3. The Shamanic World

 

She makes us realise that occult solutions do not such much  "not work" as  they are prevented from working by the prevailing paradigm. The main reason why occult forms appear often as strangulated forms of  complete nonsense is because they are shredded by the barbs of the allowance-systems which try desperately to hold the prime-time cultural viewing schedules in place. But once we penetrate the silver screens and lay aside the deeply political rules dividing what we should see from what we should not see, we get rid of the facts versus fiction dualities of the mechanical world. The universal lights are switched on again, relating image and symbol, spirit and matter in one evolving synthesis in which the Myself-It relationship is replaced with the classical I-Thou axis.

In The Pulse of the Dragon we enter such a metaphysical world with a vengeance.
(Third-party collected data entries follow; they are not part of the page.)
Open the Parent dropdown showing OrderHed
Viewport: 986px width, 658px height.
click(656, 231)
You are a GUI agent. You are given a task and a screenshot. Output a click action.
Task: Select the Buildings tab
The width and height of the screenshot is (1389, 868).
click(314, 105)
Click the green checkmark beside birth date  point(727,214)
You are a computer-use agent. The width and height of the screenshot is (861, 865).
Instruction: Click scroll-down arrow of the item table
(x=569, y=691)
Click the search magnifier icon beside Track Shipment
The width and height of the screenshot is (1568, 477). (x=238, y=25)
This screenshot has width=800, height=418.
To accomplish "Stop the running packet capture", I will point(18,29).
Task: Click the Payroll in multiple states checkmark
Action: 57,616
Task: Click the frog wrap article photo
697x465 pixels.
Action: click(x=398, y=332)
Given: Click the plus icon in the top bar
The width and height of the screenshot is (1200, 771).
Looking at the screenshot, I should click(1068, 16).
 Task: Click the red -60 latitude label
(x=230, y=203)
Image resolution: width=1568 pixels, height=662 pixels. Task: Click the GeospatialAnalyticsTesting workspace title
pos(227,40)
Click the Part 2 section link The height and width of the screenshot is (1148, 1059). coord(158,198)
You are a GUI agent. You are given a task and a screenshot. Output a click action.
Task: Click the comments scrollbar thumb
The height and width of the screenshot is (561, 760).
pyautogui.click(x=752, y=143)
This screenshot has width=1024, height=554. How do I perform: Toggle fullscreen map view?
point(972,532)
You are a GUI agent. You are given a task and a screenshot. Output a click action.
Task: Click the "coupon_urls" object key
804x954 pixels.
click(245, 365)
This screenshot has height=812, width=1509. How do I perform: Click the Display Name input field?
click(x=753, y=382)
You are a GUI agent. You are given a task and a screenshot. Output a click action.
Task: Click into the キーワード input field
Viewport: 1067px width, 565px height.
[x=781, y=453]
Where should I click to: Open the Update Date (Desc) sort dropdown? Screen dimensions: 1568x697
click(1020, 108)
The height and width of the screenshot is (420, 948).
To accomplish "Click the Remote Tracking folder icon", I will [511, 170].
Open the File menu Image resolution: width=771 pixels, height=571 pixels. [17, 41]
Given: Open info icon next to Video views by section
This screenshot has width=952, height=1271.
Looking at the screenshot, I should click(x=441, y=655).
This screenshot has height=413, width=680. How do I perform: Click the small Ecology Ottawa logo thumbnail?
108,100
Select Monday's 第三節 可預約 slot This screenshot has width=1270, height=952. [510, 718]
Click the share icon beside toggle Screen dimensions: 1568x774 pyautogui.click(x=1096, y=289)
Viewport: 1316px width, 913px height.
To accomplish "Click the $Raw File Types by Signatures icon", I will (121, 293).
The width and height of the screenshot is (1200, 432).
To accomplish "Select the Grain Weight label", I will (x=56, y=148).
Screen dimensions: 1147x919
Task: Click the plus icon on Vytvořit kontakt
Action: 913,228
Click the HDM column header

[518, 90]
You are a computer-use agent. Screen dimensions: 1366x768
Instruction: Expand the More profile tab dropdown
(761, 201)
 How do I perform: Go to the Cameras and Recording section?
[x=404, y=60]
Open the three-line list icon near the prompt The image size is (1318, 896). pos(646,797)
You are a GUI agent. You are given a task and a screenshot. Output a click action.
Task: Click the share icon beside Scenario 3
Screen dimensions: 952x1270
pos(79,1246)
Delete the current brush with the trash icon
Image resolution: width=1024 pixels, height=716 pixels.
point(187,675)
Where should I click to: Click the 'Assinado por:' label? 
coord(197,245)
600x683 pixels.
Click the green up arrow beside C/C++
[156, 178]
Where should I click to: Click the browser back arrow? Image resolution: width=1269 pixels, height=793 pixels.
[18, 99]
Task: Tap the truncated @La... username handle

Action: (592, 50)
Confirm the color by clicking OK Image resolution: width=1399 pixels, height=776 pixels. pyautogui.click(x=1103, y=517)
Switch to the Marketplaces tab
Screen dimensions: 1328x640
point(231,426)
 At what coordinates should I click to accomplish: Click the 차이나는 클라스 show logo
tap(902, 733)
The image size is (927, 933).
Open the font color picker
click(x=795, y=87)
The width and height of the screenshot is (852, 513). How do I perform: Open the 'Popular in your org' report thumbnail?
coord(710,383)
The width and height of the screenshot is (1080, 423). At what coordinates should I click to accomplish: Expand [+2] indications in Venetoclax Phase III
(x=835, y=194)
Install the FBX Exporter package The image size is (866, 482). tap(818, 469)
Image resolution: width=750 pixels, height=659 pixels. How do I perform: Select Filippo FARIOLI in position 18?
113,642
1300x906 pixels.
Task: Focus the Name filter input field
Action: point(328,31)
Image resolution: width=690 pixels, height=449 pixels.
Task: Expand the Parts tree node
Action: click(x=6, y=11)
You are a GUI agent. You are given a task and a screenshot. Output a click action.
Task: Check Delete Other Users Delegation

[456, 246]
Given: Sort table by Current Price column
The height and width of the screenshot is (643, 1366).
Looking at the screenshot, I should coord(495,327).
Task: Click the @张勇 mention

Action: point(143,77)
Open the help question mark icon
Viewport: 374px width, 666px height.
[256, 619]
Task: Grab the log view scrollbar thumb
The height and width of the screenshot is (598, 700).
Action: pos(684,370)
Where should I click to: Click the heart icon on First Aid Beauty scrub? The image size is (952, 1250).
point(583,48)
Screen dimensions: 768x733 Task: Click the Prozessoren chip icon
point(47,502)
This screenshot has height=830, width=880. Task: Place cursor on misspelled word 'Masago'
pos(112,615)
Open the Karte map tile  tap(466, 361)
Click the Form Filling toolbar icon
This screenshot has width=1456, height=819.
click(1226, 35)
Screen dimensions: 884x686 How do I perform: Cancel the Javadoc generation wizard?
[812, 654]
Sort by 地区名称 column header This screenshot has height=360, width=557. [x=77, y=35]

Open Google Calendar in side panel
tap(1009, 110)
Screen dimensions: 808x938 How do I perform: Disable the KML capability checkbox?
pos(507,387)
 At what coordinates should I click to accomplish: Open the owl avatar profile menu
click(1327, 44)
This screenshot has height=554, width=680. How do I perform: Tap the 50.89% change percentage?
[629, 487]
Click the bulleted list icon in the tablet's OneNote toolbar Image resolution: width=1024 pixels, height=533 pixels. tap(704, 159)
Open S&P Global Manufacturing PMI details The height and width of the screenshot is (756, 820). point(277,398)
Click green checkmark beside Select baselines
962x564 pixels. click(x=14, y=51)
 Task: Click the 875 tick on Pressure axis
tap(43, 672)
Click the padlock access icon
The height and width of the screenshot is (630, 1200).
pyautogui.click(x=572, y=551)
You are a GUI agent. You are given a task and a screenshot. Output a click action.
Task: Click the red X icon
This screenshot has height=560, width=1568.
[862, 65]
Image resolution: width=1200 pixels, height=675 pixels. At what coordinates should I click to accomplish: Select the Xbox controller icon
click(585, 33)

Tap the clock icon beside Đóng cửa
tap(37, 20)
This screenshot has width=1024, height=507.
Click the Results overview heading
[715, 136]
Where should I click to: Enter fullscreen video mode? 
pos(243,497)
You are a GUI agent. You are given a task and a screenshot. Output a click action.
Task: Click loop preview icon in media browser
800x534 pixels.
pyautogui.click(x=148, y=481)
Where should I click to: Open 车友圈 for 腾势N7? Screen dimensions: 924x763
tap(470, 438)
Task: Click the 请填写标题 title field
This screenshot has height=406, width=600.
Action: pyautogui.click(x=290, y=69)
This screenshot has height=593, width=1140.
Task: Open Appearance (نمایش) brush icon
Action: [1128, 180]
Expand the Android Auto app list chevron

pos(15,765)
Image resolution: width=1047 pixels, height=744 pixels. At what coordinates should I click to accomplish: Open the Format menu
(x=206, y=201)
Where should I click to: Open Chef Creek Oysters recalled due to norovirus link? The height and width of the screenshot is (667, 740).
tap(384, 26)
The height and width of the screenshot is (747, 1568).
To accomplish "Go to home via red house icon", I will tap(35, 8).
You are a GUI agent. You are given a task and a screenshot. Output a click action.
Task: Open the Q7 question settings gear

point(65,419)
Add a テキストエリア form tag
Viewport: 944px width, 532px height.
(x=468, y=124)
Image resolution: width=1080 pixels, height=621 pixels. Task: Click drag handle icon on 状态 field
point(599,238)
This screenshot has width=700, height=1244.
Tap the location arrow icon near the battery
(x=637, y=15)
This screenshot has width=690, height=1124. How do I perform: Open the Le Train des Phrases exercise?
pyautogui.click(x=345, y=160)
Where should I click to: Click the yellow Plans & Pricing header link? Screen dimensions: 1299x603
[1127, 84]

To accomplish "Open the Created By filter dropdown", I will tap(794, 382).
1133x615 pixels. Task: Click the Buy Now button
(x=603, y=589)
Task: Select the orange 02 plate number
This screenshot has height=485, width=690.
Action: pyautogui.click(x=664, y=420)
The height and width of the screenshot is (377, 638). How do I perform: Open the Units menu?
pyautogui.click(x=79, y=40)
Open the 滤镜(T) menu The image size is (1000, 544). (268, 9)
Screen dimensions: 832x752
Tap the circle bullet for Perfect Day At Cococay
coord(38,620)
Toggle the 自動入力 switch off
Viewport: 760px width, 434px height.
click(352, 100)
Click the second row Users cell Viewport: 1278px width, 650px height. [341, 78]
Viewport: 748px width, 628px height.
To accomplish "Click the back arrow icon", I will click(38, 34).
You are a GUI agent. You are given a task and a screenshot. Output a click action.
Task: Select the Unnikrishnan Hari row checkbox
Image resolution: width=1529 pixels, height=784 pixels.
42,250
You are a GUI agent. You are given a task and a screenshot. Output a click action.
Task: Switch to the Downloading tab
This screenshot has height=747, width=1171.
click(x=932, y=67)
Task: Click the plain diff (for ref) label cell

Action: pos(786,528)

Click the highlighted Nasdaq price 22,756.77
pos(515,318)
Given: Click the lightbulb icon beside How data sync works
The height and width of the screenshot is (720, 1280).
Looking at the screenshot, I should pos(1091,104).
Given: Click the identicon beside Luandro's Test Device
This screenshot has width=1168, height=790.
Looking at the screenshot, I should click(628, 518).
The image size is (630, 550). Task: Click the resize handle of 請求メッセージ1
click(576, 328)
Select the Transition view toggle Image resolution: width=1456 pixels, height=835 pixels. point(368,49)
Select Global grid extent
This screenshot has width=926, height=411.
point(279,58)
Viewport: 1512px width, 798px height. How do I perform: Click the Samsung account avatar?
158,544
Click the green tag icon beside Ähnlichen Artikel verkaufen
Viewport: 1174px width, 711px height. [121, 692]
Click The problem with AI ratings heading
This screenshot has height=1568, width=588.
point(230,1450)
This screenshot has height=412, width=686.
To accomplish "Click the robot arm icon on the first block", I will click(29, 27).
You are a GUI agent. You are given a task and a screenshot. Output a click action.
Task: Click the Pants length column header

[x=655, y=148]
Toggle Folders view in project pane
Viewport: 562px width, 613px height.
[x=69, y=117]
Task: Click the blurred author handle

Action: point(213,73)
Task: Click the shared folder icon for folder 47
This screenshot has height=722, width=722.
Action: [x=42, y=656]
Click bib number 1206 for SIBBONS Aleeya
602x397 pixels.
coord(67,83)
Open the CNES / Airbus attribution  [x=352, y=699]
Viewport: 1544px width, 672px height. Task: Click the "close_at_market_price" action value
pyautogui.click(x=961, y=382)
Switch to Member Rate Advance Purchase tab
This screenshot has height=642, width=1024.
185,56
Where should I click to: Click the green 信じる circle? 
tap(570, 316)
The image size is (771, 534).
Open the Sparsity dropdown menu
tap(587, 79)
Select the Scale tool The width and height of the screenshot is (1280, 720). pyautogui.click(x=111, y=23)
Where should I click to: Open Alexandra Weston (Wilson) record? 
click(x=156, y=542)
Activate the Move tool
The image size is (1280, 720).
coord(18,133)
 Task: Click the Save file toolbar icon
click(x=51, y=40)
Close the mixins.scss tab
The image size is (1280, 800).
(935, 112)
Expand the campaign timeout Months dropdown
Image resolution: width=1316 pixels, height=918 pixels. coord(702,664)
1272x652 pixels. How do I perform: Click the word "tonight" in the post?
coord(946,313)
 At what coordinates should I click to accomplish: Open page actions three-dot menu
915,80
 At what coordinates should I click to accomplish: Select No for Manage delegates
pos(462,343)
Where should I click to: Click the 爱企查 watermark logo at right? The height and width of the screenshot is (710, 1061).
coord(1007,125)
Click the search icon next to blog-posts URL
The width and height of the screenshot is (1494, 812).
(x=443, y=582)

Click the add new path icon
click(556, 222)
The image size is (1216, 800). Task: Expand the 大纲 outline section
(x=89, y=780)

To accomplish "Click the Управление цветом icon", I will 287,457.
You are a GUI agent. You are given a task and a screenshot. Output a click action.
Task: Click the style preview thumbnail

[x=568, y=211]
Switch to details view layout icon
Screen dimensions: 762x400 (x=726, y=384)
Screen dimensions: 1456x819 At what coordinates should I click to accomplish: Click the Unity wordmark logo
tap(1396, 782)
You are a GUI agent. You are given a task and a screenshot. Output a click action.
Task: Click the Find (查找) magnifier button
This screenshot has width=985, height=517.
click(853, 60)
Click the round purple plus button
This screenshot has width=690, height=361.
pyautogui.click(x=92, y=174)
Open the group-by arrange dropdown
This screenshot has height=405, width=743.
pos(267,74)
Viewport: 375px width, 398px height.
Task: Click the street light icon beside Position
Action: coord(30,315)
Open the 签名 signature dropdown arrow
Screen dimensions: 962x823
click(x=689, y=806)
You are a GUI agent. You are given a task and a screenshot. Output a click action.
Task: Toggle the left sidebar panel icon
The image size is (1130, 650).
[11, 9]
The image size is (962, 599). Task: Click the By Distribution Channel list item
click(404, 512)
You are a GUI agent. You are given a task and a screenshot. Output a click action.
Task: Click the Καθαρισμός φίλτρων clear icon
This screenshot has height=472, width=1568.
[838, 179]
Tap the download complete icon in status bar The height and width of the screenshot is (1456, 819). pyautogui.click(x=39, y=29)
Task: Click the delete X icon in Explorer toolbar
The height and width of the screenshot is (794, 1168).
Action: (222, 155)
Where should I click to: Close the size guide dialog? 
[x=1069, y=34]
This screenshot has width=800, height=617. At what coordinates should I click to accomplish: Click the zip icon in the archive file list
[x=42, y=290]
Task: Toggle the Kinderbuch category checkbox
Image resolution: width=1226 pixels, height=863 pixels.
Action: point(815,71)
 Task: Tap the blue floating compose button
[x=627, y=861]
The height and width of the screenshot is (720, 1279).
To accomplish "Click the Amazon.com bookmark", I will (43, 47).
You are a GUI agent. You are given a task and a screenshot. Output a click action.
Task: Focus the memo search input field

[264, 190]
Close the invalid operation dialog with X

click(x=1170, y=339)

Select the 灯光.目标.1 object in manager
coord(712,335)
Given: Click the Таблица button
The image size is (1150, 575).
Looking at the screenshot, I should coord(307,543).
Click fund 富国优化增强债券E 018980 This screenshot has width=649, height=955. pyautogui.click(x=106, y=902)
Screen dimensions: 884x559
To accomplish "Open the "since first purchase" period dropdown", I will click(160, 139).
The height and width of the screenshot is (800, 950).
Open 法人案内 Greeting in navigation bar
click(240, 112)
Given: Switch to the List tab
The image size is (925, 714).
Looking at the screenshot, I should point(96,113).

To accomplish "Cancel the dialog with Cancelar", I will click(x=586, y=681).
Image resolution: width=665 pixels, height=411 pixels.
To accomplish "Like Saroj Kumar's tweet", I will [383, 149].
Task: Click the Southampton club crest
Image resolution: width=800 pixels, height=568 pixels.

What does this author see as distinct from what she should not see? Well, infamous pirates, such as Kidd, Morgan, Jean Lafitte (the Jewish Pirate), become bearers of Masonic doctrines, secretly involved in the fate of nations. Some of the author's personal notes on John Keel's book The Eighth Tower disappear; this Macer-Story attributes to a live chatter of shamanic entities who appear to be in charge of certain metaphors within certain emotive statements.

In this shamanic world of course every single thing is judged to be alive: word, symbol, idea, wish, and personality. Texts, “concrete” matter and ideas become virtual animals, and indeed she assumes that a kind piratical freemasonry may have impressed itself upon the very stones of world-significant structures, such as that of New York harbour.

She discusses many more such mythological signatures, and often measures things in terms of her quite clear re-incarnation recall.

Against such a background, Mechanism becomes a very low-order manifestation. It emerges as a set of concepts built largely of hard-core trading metaphors, most of which involve the making of a fast buck. Generally speaking, Mechanism requires that human beings be measured by the depth of their shoe-leather multiplied by their working capacity. Neither Faith Hope nor Charity abide in that application of mechanical objectives which led both to Eugenics and ultimately Auschwitz as mere by-products.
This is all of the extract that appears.